The above program merely prints the len and name of each group. The following program performs a more elaborate computation for each group.

The program does not bother to create a Series of all the Chinese restaurants in New York City. It merely computes the number of rows (n2) that such a Series would have.

"Chinese restaurants by borough."

import sys
import pandas as pd

#Website is
#https://data.cityofnewyork.us/Health/DOHMH-New-York-City-Restaurant-Inspection-Results/43nn-pn8j

url = "https://data.cityofnewyork.us/api/views/43nn-pn8j/rows.csv"
df = pd.read_csv(url).groupby("CAMIS").first()   #Keep only one row (the first) for each restaurant.
index = pd.Index(data = df["BORO"], name = "Borough")
series = pd.Series(data = df["CUISINE DESCRIPTION"].array, index = index, name = "Cuisine")

valid = [
    "Bronx",
    "Brooklyn",
    "Manhattan",
    "Queens",
    "Staten Island"
]
series = series[valid]

seriesOfBools = series == "Chinese"
n2 = seriesOfBools.sum()           #number of Chinese restaurants in New York City

#Group by borough in alphabetical order.
groups = series.groupby(series.index)

for name, group in groups:         #Each name is a str, each group is a Series.
    m = (group == "Chinese").sum() #number of Chinese restaurants in this borough
    n1 = len(group)
    percent1 = 100 * m / n1
    percent2 = 100 * m / n2
    the = "the " if name == "Bronx" else ""
    print(f"{m} of the restaurants in {the}{name} are Chinese.")
    print(f"That's {percent1:.1f}% of the {len(group):,} restaurants in {the}{name},",)
    print(f"and {percent2:.1f}% of the {n2:,} Chinese restaurants in New York City.")
    print()

sys.exit(0)

295 of the restaurants in Bronx are Chinese.
That's 12.3% of the 2,397 restaurants in the Bronx,
and 12.3% of the 2,396 Chinese restaurants in New York City.

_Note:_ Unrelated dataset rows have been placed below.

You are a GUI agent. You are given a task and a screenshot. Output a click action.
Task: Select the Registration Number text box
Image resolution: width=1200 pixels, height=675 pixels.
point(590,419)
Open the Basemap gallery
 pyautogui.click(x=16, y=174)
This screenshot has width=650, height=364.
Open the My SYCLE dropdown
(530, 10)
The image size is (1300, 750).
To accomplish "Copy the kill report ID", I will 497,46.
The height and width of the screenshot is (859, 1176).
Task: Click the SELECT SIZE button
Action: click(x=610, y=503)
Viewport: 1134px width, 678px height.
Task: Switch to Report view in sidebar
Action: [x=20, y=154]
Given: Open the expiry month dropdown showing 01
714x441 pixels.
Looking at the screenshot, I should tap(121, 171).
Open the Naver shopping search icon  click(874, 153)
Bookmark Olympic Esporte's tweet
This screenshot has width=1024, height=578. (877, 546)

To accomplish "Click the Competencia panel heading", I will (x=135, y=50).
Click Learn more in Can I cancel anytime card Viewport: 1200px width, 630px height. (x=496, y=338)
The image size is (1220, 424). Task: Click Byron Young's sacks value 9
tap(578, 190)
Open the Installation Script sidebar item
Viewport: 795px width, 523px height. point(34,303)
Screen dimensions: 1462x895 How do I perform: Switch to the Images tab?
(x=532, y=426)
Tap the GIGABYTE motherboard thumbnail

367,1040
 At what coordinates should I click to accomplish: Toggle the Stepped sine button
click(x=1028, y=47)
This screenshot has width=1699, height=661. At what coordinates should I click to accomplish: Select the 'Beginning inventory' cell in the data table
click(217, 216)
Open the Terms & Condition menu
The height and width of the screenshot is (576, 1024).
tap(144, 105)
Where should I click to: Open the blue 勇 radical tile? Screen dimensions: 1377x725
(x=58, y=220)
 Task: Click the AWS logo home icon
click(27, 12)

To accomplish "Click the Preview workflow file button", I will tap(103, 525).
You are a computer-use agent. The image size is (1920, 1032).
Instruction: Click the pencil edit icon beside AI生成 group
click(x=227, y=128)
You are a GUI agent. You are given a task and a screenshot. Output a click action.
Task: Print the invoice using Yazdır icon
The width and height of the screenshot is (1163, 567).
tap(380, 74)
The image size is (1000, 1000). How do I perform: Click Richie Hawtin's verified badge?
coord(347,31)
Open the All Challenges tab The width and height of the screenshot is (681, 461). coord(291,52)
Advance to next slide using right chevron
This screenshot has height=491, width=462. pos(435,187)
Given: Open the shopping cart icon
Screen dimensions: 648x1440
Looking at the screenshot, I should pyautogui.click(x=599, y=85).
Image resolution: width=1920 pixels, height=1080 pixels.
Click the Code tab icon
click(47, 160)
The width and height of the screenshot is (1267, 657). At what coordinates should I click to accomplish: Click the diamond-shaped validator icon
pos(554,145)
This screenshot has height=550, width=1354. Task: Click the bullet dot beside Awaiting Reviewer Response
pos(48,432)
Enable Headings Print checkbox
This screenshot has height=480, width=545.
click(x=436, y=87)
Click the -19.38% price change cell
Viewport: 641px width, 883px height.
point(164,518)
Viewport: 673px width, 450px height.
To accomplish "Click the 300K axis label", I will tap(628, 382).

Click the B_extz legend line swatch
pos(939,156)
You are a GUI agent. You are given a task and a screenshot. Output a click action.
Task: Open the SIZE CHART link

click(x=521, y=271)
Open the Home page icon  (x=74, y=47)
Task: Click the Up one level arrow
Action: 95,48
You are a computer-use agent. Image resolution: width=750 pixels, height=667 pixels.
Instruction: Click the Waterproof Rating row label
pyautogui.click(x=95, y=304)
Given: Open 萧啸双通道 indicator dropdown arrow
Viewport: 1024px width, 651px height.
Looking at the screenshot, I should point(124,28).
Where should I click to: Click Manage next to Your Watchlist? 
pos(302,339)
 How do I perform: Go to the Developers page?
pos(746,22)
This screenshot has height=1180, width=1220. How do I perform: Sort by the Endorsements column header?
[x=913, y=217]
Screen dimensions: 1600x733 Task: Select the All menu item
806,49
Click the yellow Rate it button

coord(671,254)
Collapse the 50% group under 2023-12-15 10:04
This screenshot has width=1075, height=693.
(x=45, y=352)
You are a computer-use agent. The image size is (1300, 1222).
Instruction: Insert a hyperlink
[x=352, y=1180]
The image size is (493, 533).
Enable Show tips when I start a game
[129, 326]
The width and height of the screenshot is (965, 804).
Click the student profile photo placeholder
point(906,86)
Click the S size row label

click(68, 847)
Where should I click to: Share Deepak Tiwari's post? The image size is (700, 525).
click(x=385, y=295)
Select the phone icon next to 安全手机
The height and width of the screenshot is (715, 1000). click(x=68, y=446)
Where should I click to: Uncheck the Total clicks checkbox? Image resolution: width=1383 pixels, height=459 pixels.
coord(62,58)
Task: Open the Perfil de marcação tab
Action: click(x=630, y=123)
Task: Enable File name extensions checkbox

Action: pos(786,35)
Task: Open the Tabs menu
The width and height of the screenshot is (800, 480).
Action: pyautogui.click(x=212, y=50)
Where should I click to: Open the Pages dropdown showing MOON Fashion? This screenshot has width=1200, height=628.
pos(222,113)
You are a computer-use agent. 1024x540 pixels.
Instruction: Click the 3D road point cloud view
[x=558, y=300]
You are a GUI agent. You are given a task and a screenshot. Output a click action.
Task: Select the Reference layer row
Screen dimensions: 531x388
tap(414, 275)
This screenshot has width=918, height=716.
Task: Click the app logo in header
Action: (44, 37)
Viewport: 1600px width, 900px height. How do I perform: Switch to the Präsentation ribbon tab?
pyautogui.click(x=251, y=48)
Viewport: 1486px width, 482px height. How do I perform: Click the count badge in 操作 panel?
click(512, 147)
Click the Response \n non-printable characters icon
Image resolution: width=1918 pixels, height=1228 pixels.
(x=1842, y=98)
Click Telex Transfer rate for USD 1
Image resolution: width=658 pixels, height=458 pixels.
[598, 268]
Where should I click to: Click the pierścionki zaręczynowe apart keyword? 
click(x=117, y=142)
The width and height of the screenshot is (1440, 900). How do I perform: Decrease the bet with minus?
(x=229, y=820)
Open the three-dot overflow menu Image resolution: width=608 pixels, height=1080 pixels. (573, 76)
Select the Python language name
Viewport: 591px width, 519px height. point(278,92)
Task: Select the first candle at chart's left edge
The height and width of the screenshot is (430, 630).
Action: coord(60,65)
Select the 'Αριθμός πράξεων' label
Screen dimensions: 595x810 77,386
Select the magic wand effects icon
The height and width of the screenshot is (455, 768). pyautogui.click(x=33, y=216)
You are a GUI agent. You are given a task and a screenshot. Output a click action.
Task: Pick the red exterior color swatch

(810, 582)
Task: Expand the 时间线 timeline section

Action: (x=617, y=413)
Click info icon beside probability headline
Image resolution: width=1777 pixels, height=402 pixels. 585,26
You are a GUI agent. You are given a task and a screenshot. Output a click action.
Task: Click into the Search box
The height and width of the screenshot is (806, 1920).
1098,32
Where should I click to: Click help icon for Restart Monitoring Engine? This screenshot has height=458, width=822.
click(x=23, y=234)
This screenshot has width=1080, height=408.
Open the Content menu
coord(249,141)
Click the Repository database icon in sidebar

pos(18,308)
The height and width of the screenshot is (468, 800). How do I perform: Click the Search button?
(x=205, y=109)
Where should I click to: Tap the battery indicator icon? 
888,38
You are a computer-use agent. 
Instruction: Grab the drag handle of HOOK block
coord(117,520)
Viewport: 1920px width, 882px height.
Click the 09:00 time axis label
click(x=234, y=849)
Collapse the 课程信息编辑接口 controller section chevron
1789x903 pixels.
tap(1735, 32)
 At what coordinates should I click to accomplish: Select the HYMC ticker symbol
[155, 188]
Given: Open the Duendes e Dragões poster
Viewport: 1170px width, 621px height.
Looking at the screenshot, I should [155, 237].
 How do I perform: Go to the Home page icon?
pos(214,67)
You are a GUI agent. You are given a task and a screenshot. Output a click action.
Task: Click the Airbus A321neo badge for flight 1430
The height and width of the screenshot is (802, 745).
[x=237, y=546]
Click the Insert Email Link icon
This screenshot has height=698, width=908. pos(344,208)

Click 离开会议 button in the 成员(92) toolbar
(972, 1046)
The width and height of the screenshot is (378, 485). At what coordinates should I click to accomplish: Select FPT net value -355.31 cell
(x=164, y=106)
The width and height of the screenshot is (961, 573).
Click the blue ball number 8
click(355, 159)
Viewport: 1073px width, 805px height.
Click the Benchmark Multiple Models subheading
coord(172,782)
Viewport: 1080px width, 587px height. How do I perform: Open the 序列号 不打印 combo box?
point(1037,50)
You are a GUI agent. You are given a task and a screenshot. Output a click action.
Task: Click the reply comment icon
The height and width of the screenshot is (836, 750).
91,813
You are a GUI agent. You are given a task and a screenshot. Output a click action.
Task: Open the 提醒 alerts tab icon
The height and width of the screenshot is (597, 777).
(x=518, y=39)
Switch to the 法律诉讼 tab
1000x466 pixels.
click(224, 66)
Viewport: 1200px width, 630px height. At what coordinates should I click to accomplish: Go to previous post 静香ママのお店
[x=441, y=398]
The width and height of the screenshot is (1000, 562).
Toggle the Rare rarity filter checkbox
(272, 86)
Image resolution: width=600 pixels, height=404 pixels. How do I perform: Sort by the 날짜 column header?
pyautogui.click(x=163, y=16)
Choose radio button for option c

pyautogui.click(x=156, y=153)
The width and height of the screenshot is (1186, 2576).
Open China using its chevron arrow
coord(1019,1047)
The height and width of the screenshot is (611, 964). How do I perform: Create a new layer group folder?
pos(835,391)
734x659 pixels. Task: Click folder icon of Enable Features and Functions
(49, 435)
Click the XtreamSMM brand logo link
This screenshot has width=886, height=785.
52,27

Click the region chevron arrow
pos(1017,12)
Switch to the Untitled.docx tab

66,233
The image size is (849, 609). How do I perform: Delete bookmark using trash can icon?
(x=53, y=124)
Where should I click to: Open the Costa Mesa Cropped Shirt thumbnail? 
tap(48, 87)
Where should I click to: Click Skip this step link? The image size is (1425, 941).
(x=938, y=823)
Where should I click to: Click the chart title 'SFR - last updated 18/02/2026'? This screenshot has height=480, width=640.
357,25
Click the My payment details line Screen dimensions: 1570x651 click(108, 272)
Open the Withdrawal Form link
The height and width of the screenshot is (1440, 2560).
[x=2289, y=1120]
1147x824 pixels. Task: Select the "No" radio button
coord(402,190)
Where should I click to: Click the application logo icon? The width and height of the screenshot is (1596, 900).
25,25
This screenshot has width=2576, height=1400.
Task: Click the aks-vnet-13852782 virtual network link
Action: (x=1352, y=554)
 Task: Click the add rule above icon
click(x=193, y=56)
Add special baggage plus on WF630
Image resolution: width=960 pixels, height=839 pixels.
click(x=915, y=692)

731 of the restaurants in Brooklyn are Chinese.
That's 10.8% of the 6,788 restaurants in Brooklyn,
and 30.5% of the 2,396 Chinese restaurants in New York City.

511 of the restaurants in Manhattan are Chinese.
That's 4.7% of the 10,859 restaurants in Manhattan,
and 21.3% of the 2,396 Chinese restaurants in New York City.

781 of the restaurants in Queens are Chinese.
That's 12.7% of the 6,158 restaurants in Queens,
and 32.6% of the 2,396 Chinese restaurants in New York City.

78 of the restaurants in Staten Island are Chinese.
That's 7.9% of the 983 restaurants in Staten Island,
and 3.3% of the 2,396 Chinese restaurants in New York City.

The split-apply-combine paradigm
GroupBy.agg (a.k.a. GroupBy.aggregate)

A function passed to agg is called the aggregating function. In this example, the two aggregating functions simple enough to be lambda functions.

As in the above programs, the Series.groupby method splits the Series into smaller Serieses called groups. The aggregating function is then applied to each group. In other words, agg passes each group to the aggregating function. In this program, the first aggregating function is called five times and the second aggregating function is called 84 times.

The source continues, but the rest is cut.